Plusieurs travaux ont récemment souligné l'influence décisive du phénomène de mondialisation culturelle sur la création des artistes africains. En raison du manque d'autonomie du champ artistique, les principaux bailleurs de fond au Nord (qu'il s'agisse des organismes de coopération culturelle bilatérale ou des ONG) dicteraient les lois du marché, ne laissant qu'une marge de manœuvre limitée aux artistes. En outre, la relation entre créateurs et agents institutionnels – danseurs et directeurs des instituts français (Altaïr Despres, 2016), écrivains et agents culturels parisiens (Claire Ducournau, 2017) - constituerait un tremplin nécessaire à toute carrière artistique.
Dans le domaine du théâtre, les artistes se sont saisis du contexte de mondialisation culturelle pour impulser un renouvellement esthétique (John Conteh Morgan, 2010). La plupart des études soulignent l'originalité de l'œuvre de dramaturges qui ont bénéficié de possibilités nouvelles de mobilité. Leurs productions attesteraient d'une émancipation des préoccupations identitaires plus « locales » de leurs prédécesseurs (Sylvie Chalaye, 2004). Se faisant les chantres d'un « théâtre-monde », nombre d'auteurs comme Kossi Efoui ou Koffi Kwahulé revendiquent ainsi la portée universelle de leurs œuvres, permise par leur énonciation diasporique à la croisée des continents.
Si la mondialisation culturelle est pensée soit comme un facteur contraignant, soit comme un facteur stimulant pour les processus de création, il semble désormais admis qu'il est impossible pour un créateur qui aurait une ambition internationale de composer hors de ce cadre. Ce phénomène se manifeste donc nécessairement par l'homogénéisation de certaines normes esthétiques. En témoigne l'appropriation en Afrique chez certains artistes du critère d'originalité pour exister, véritable héritage du champ artistique occidental (Sarah Andrieu, 2017).
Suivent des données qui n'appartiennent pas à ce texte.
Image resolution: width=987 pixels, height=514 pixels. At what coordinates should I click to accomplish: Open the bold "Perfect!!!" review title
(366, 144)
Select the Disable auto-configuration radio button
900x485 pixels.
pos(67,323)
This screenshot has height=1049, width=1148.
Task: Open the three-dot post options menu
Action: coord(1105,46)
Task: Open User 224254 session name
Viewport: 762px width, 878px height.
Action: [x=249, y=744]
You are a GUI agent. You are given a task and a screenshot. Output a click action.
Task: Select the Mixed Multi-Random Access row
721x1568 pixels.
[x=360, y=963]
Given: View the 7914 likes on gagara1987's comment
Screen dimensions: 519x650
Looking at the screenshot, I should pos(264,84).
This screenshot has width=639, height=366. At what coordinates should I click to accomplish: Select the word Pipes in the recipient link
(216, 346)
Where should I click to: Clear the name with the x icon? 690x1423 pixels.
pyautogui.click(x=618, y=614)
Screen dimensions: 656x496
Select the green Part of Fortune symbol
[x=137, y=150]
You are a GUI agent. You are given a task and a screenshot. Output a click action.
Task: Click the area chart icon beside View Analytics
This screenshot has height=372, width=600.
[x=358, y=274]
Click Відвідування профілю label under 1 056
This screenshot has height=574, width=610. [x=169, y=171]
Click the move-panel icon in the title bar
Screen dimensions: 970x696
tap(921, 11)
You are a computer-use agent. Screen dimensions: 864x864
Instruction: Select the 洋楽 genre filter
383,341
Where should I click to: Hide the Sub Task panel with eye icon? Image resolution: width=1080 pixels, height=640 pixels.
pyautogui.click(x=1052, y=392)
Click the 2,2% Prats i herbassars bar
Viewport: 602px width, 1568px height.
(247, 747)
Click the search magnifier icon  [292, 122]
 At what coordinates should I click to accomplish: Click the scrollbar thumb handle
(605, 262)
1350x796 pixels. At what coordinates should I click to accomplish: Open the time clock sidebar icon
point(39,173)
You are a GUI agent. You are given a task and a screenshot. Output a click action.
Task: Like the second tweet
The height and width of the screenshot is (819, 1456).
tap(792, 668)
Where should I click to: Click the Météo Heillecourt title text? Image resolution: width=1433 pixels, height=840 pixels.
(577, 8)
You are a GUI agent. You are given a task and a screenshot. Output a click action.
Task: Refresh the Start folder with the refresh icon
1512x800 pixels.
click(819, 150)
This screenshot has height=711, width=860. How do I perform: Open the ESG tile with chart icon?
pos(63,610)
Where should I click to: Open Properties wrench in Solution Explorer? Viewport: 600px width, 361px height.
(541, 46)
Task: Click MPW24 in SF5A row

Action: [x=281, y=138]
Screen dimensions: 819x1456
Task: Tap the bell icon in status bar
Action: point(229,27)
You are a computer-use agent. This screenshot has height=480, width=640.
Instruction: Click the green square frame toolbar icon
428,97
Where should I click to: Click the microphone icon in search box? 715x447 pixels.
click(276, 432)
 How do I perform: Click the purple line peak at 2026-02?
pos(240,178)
On peut donc légitimement se demander, au-delà des injonctions rattachées au paradigme de la globalisation culturelle, comment les dramaturges, metteurs en scène, comédiens qui créent localement parviennent à élaborer une esthétique propre et singulière sur les scènes d'Afrique. Quels sont leurs financements ? Quelle est la ou quelles sont les langues de création ? Vers quelles maisons d'éditions se tournent-ils? Comment ces éléments s'articulent-ils à leur esthétique? Existe-t-il des créations qui échappent aux discours dominant la scène artistique subventionnée ?
Les propositions de communication peuvent également aborder cette thématique au prisme d'autres arts vivants (musique, danse, conte...). Même si la bibliographie convoquée fait plus particulièrement référence à l'Afrique francophone, les contributions portant sur d'autres aires linguistiques sont fortement encouragées.
Andrieu Sarah, 2017, "Créer en solo, Individualisation des carrières et multiplication des écritures chorégraphiques de soi au Burkina Faso" dans: Créations artistiques et imaginaires de la globalisation, Sarah Andrieu et Emmanuelle Olivier (dir.), Hermann Editeur, Paris, pp. 303-327.
Chalaye Sylvie, 2004, Afrique noire et dramaturgies contemporaines : le syndrome Frankenstein, Montreuil-sous-Bois, éditions Théâtrales, Paris.
Conteh-Morgan, John, 2010, New Francophone African and Caribbean Theatres, Indiana University Press.
Despres Altaïr, 2016, Se faire contemporain, Publications de la Sorbonne, Paris.
Ducournau Claire, 2017, La fabrique des classiques africains, écrivains d'Afrique subsaharienne francophone, CNRS Editions, Paris.